→ EXCERPT TO READ:
Fricke v. Fricke, No. 29 67 58 (Feb. 10, 1993)

[EDITOR'S NOTE: This case is unpublished as indicated by the issuing court.] MEMORANDUM OF DECISION The instant proceeding is a post dissolution motion which arises out of a pendente lite order entered on October 2, 1989 for alimony and support. Prior to hearing on that motion, the parties reached an agreement which was orally related to the court. As part of that agreement, the plaintiff agreed to pay the "tuition, travel and special equipment for children, for daughter at Cornell, for son at Williston and daughter at Miss Porter's," which was enumerated as number six in part C of the defendant's financial affidavit.

On July 31, 1990, a hearing was held on that prior order and a stipulation was spread upon the record, without prejudice to either party. In accordance with and under the authority of that stipulation, the parties agreed to borrow $100,000.00, secured by a mortgage on their property, to fund a joint account that would be utilized to pay, inter alia the children's tuition during the pendency of the dissolution, in the event that the plaintiff was unable to obtain a loan from his father to pay these expenses.

→ SET TASKS:
[1] Tally the lines of the entries that contain the string "width", treating case as significant, and give only the number.
[2] Take the Fricke memorandum further, picking up right after its last sentence.
These entries are unrelated to the Fricke memorandum.

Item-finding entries
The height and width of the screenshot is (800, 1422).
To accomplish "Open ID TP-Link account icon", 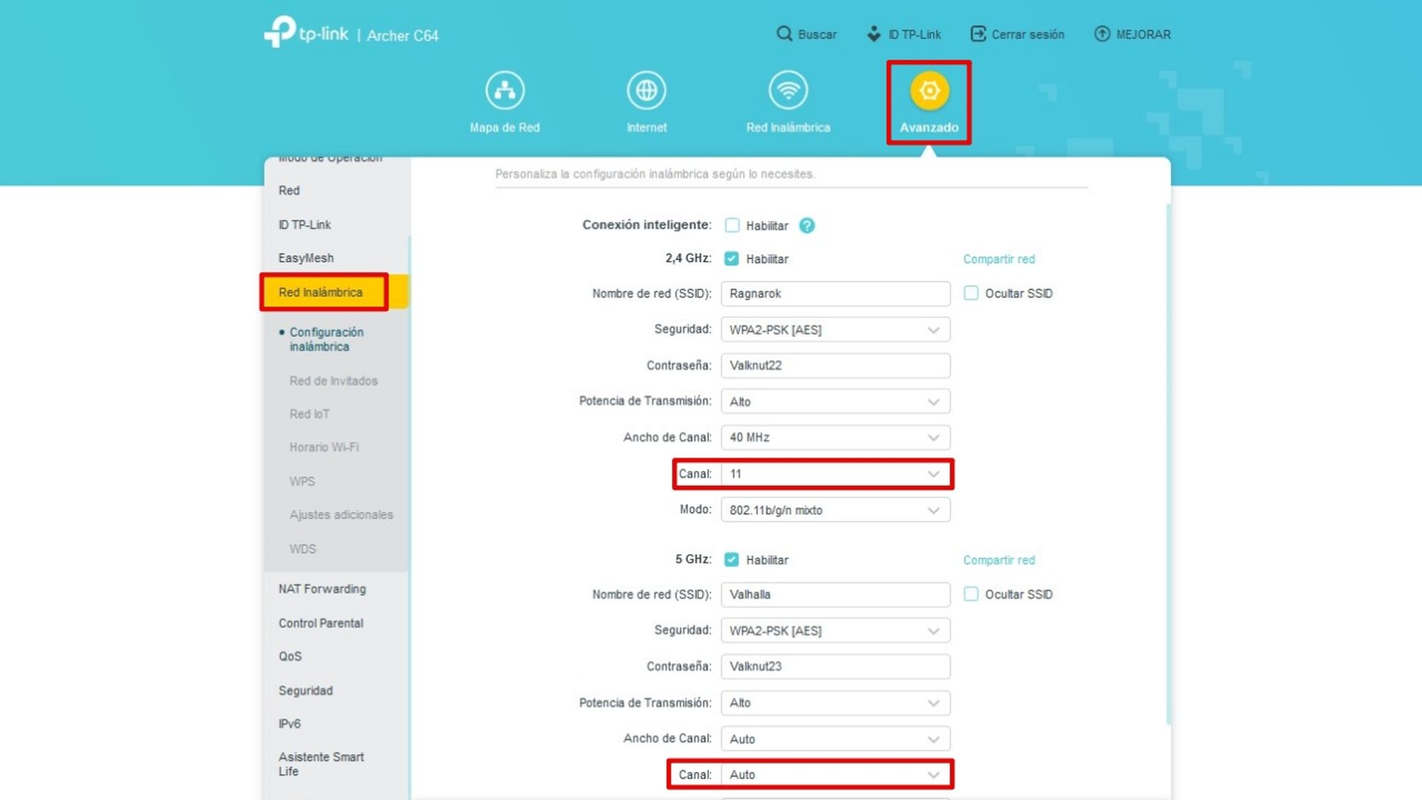I will click(874, 34).
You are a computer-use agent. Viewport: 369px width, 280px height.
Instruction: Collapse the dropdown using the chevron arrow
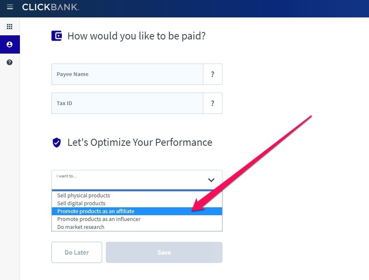pyautogui.click(x=211, y=180)
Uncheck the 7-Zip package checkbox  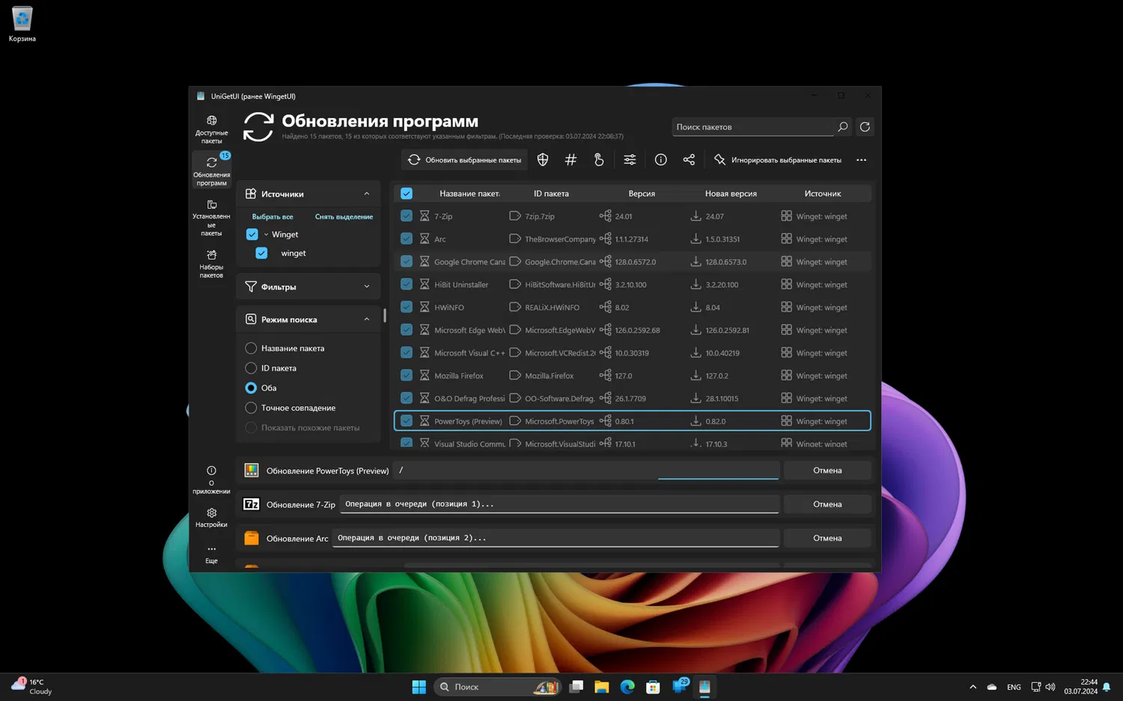[407, 216]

→ IN RESPONSE:
[1] 2

[2]
On November 2, 1990, the parties entered into a second stipulation dissolving the marriage. The hearing therein was then continued to November 5, 1990. This second stipulation, which contained various agreements as to the children's postmajority educational expenses, subsequently became the decree of dissolution itself. In paragraph thirty-two of the written judgment, the court reserved the following issue on a post lite basis:

Whether the plaintiff and/or the defendant CT Page 1520 (and in what proportions, if payment is not to be borne solely by one party) should pay the balance due on Amanda's fall tuition and Laura's and the parties' son, Richard's, spring tuition. In determining this post lite issue, the Court shall also determine whether tuition shall include not only tuition payments but also room and board (limited to the expense of dormitory room and board), cost of books and other fees that are reasonably expected to be incurred by said Laura and Richard in connection with their spring 1991 semesters in college. Any payment towards these obligations shall be reimbursable from the Starrs Plain support trust (to the extent, if at all, that trust is funded by the Starrs Plain condemnation proceeds) in the same manner that voluntary educational payments by the parties for the fall 1991 and all succeeding semesters may be paid (excluding the spring 1991 cost for Miss Porter's school which shall be borne solely by the plaintiff without reimbursement) until each child has graduated from college.

At a pendente lite hearing, the plaintiff agreed to pay the tuition, travel and special equipment for the children. Thereafter, however, at another pendente lite hearing, the parties further agreed to borrow $100,000.00 to fund a joint account that would be utilized to pay, inter alia, "[a]ll the starred expenses of part C, with the exception of number six and we'll come back to number six in a moment. That's the tuition payments."1 That same transcript continued at pp. 7-8, inter alia:

MR. KWESKIN: With respect to the tuition payment, Mr. Fricke agrees to use best efforts to obtain the tuition monies from his father by way of a loan. If he is unsuccessful in obtaining a loan from his father to pay the tuition, then the tuition monies are going to be paid from the —

THE COURT: From the account.

MR. KWESKIN: From the joint account, that's correct. CT Page 1521

As part of this agreement, Mr. Fricke has agreed that in the Court's final order, the Court will be empowered and shall order Mr. Fricke to pay the spring tuition at Miss Porter's school for Amanda. The concept here, Your Honor, is this. That Mrs. Fricke doesn't want to send Amanda to boarding school in the fall, if the parties can't afford to send her there in the spring. In that event, she would send her to the public High School So, that Mr. Fricke agrees with that and he is agreeing to pay Miss Porter's in the spring and he is undertaking that obligation as part of the Court's final orders.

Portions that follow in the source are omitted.